*Work to be completed*.
The output should be the records themselves, given again exactly.

*Dataset entries*.

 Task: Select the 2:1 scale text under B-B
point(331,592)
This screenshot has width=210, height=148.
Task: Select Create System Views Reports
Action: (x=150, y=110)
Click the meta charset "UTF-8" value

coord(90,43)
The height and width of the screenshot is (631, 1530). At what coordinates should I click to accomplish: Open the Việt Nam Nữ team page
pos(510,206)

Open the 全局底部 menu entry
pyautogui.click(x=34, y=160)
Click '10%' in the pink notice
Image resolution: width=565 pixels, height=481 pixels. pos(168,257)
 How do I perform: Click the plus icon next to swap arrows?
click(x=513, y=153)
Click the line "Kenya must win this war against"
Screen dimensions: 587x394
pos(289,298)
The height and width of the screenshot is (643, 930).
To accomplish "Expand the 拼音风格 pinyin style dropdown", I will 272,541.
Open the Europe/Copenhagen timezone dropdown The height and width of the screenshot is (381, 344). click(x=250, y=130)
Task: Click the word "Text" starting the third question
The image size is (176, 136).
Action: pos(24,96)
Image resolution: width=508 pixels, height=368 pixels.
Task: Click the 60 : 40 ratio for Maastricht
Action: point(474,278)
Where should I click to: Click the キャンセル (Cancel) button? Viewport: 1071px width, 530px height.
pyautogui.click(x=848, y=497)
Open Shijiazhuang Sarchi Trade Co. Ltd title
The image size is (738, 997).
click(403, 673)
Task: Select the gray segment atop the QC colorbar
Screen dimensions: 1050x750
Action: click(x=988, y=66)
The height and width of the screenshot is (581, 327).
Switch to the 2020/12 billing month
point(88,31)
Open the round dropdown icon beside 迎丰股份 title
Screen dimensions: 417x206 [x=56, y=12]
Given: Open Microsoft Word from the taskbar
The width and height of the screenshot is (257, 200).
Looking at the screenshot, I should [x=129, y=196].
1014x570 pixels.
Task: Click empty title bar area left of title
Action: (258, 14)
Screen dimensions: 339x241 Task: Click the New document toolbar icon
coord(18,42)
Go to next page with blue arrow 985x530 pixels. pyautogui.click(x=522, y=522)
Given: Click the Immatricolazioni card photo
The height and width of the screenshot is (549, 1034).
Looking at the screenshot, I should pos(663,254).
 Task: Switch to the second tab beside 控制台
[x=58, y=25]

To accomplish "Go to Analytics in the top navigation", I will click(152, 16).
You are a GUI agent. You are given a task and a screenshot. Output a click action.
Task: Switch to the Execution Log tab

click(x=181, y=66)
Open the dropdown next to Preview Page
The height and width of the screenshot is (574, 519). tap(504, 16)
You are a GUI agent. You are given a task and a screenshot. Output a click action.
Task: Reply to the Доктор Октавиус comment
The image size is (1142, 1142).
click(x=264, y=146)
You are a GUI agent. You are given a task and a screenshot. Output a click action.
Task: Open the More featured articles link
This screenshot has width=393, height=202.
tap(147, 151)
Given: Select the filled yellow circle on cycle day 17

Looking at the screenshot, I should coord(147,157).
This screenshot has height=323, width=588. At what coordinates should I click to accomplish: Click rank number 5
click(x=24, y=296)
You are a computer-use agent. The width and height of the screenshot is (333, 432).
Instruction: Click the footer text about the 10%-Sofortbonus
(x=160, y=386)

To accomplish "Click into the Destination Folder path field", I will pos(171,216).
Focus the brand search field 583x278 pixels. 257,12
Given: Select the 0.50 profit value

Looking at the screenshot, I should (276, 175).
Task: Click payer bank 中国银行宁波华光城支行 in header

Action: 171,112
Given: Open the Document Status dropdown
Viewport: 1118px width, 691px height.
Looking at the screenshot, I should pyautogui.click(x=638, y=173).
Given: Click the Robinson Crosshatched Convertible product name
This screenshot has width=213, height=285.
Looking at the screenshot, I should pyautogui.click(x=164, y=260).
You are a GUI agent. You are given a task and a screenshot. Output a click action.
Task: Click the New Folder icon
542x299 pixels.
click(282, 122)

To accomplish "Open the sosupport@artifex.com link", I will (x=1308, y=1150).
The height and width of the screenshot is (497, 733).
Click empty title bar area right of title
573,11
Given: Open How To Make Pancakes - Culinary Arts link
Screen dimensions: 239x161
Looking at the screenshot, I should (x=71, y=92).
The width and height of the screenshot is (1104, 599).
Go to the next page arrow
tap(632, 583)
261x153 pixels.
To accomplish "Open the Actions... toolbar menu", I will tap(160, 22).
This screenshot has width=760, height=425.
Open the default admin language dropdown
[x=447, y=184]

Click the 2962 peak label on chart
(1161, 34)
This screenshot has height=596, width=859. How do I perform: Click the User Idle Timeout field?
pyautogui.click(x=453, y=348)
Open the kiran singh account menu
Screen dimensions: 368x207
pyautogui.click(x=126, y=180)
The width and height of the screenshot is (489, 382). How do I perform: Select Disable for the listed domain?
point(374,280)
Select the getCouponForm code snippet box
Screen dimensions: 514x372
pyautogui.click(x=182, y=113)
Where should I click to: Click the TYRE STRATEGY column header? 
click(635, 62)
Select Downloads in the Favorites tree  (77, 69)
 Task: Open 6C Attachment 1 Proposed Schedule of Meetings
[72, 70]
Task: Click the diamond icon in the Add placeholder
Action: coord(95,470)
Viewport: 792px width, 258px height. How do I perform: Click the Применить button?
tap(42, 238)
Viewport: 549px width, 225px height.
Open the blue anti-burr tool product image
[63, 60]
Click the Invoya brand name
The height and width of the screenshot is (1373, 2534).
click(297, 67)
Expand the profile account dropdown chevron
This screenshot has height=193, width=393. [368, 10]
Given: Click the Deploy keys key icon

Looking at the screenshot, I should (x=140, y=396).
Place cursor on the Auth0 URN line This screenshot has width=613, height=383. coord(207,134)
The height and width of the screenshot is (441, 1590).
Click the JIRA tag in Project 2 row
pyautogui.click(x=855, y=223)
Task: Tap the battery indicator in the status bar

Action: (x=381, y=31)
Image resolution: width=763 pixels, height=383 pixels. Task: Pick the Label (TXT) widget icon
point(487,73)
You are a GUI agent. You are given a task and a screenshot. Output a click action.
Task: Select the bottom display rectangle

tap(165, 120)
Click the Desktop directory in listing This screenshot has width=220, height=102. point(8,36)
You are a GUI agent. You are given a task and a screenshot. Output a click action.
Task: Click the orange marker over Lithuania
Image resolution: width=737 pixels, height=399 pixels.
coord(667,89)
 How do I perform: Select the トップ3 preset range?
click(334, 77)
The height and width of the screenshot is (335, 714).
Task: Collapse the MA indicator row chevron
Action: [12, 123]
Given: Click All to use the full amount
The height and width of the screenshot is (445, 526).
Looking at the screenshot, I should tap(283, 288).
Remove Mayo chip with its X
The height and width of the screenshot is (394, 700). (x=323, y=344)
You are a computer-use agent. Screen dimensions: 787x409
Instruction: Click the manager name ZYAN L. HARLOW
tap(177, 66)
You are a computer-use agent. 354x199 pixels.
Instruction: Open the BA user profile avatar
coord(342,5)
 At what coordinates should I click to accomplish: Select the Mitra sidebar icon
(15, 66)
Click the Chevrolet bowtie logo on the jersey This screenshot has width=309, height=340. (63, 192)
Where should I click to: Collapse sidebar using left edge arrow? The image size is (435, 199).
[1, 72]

*Solved exercise*.
 Task: Select the 2:1 scale text under B-B
point(331,592)
This screenshot has width=210, height=148.
Task: Select Create System Views Reports
Action: (x=150, y=110)
Click the meta charset "UTF-8" value

coord(90,43)
The height and width of the screenshot is (631, 1530). At what coordinates should I click to accomplish: Open the Việt Nam Nữ team page
pos(510,206)

Open the 全局底部 menu entry
pyautogui.click(x=34, y=160)
Click '10%' in the pink notice
Image resolution: width=565 pixels, height=481 pixels. pos(168,257)
 How do I perform: Click the plus icon next to swap arrows?
click(x=513, y=153)
Click the line "Kenya must win this war against"
Screen dimensions: 587x394
pos(289,298)
The height and width of the screenshot is (643, 930).
To accomplish "Expand the 拼音风格 pinyin style dropdown", I will 272,541.
Open the Europe/Copenhagen timezone dropdown The height and width of the screenshot is (381, 344). click(x=250, y=130)
Task: Click the word "Text" starting the third question
The image size is (176, 136).
Action: pos(24,96)
Image resolution: width=508 pixels, height=368 pixels.
Task: Click the 60 : 40 ratio for Maastricht
Action: point(474,278)
Where should I click to: Click the キャンセル (Cancel) button? Viewport: 1071px width, 530px height.
pyautogui.click(x=848, y=497)
Open Shijiazhuang Sarchi Trade Co. Ltd title
The image size is (738, 997).
click(403, 673)
Task: Select the gray segment atop the QC colorbar
Screen dimensions: 1050x750
Action: click(x=988, y=66)
The height and width of the screenshot is (581, 327).
Switch to the 2020/12 billing month
point(88,31)
Open the round dropdown icon beside 迎丰股份 title
Screen dimensions: 417x206 [x=56, y=12]
Given: Open Microsoft Word from the taskbar
The width and height of the screenshot is (257, 200).
Looking at the screenshot, I should [x=129, y=196].
1014x570 pixels.
Task: Click empty title bar area left of title
Action: (258, 14)
Screen dimensions: 339x241 Task: Click the New document toolbar icon
coord(18,42)
Go to next page with blue arrow 985x530 pixels. pyautogui.click(x=522, y=522)
Given: Click the Immatricolazioni card photo
The height and width of the screenshot is (549, 1034).
Looking at the screenshot, I should pos(663,254).
 Task: Switch to the second tab beside 控制台
[x=58, y=25]

To accomplish "Go to Analytics in the top navigation", I will click(152, 16).
You are a GUI agent. You are given a task and a screenshot. Output a click action.
Task: Switch to the Execution Log tab

click(x=181, y=66)
Open the dropdown next to Preview Page
The height and width of the screenshot is (574, 519). tap(504, 16)
You are a GUI agent. You are given a task and a screenshot. Output a click action.
Task: Reply to the Доктор Октавиус comment
The image size is (1142, 1142).
click(x=264, y=146)
You are a GUI agent. You are given a task and a screenshot. Output a click action.
Task: Open the More featured articles link
This screenshot has width=393, height=202.
tap(147, 151)
Given: Select the filled yellow circle on cycle day 17

Looking at the screenshot, I should coord(147,157).
This screenshot has height=323, width=588. At what coordinates should I click to accomplish: Click rank number 5
click(x=24, y=296)
You are a computer-use agent. The width and height of the screenshot is (333, 432).
Instruction: Click the footer text about the 10%-Sofortbonus
(x=160, y=386)

To accomplish "Click into the Destination Folder path field", I will pos(171,216).
Focus the brand search field 583x278 pixels. 257,12
Given: Select the 0.50 profit value

Looking at the screenshot, I should (276, 175).
Task: Click payer bank 中国银行宁波华光城支行 in header

Action: 171,112
Given: Open the Document Status dropdown
Viewport: 1118px width, 691px height.
Looking at the screenshot, I should pyautogui.click(x=638, y=173).
Given: Click the Robinson Crosshatched Convertible product name
This screenshot has width=213, height=285.
Looking at the screenshot, I should pyautogui.click(x=164, y=260).
You are a GUI agent. You are given a task and a screenshot. Output a click action.
Task: Click the New Folder icon
542x299 pixels.
click(282, 122)

To accomplish "Open the sosupport@artifex.com link", I will (x=1308, y=1150).
The height and width of the screenshot is (497, 733).
Click empty title bar area right of title
573,11
Given: Open How To Make Pancakes - Culinary Arts link
Screen dimensions: 239x161
Looking at the screenshot, I should (x=71, y=92).
The width and height of the screenshot is (1104, 599).
Go to the next page arrow
tap(632, 583)
261x153 pixels.
To accomplish "Open the Actions... toolbar menu", I will tap(160, 22).
This screenshot has width=760, height=425.
Open the default admin language dropdown
[x=447, y=184]

Click the 2962 peak label on chart
(1161, 34)
This screenshot has height=596, width=859. How do I perform: Click the User Idle Timeout field?
pyautogui.click(x=453, y=348)
Open the kiran singh account menu
Screen dimensions: 368x207
pyautogui.click(x=126, y=180)
The width and height of the screenshot is (489, 382). How do I perform: Select Disable for the listed domain?
point(374,280)
Select the getCouponForm code snippet box
Screen dimensions: 514x372
pyautogui.click(x=182, y=113)
Where should I click to: Click the TYRE STRATEGY column header? 
click(635, 62)
Select Downloads in the Favorites tree  (77, 69)
 Task: Open 6C Attachment 1 Proposed Schedule of Meetings
[72, 70]
Task: Click the diamond icon in the Add placeholder
Action: coord(95,470)
Viewport: 792px width, 258px height. How do I perform: Click the Применить button?
tap(42, 238)
Viewport: 549px width, 225px height.
Open the blue anti-burr tool product image
[63, 60]
Click the Invoya brand name
The height and width of the screenshot is (1373, 2534).
click(297, 67)
Expand the profile account dropdown chevron
This screenshot has height=193, width=393. [368, 10]
Given: Click the Deploy keys key icon

Looking at the screenshot, I should (x=140, y=396).
Place cursor on the Auth0 URN line This screenshot has width=613, height=383. coord(207,134)
The height and width of the screenshot is (441, 1590).
Click the JIRA tag in Project 2 row
pyautogui.click(x=855, y=223)
Task: Tap the battery indicator in the status bar

Action: (x=381, y=31)
Image resolution: width=763 pixels, height=383 pixels. Task: Pick the Label (TXT) widget icon
point(487,73)
You are a GUI agent. You are given a task and a screenshot. Output a click action.
Task: Select the bottom display rectangle

tap(165, 120)
Click the Desktop directory in listing This screenshot has width=220, height=102. point(8,36)
You are a GUI agent. You are given a task and a screenshot. Output a click action.
Task: Click the orange marker over Lithuania
Image resolution: width=737 pixels, height=399 pixels.
coord(667,89)
 How do I perform: Select the トップ3 preset range?
click(334, 77)
The height and width of the screenshot is (335, 714).
Task: Collapse the MA indicator row chevron
Action: [12, 123]
Given: Click All to use the full amount
The height and width of the screenshot is (445, 526).
Looking at the screenshot, I should tap(283, 288).
Remove Mayo chip with its X
The height and width of the screenshot is (394, 700). (x=323, y=344)
You are a computer-use agent. Screen dimensions: 787x409
Instruction: Click the manager name ZYAN L. HARLOW
tap(177, 66)
You are a computer-use agent. 354x199 pixels.
Instruction: Open the BA user profile avatar
coord(342,5)
 At what coordinates should I click to accomplish: Select the Mitra sidebar icon
(15, 66)
Click the Chevrolet bowtie logo on the jersey This screenshot has width=309, height=340. (63, 192)
Where should I click to: Collapse sidebar using left edge arrow? The image size is (435, 199).
[1, 72]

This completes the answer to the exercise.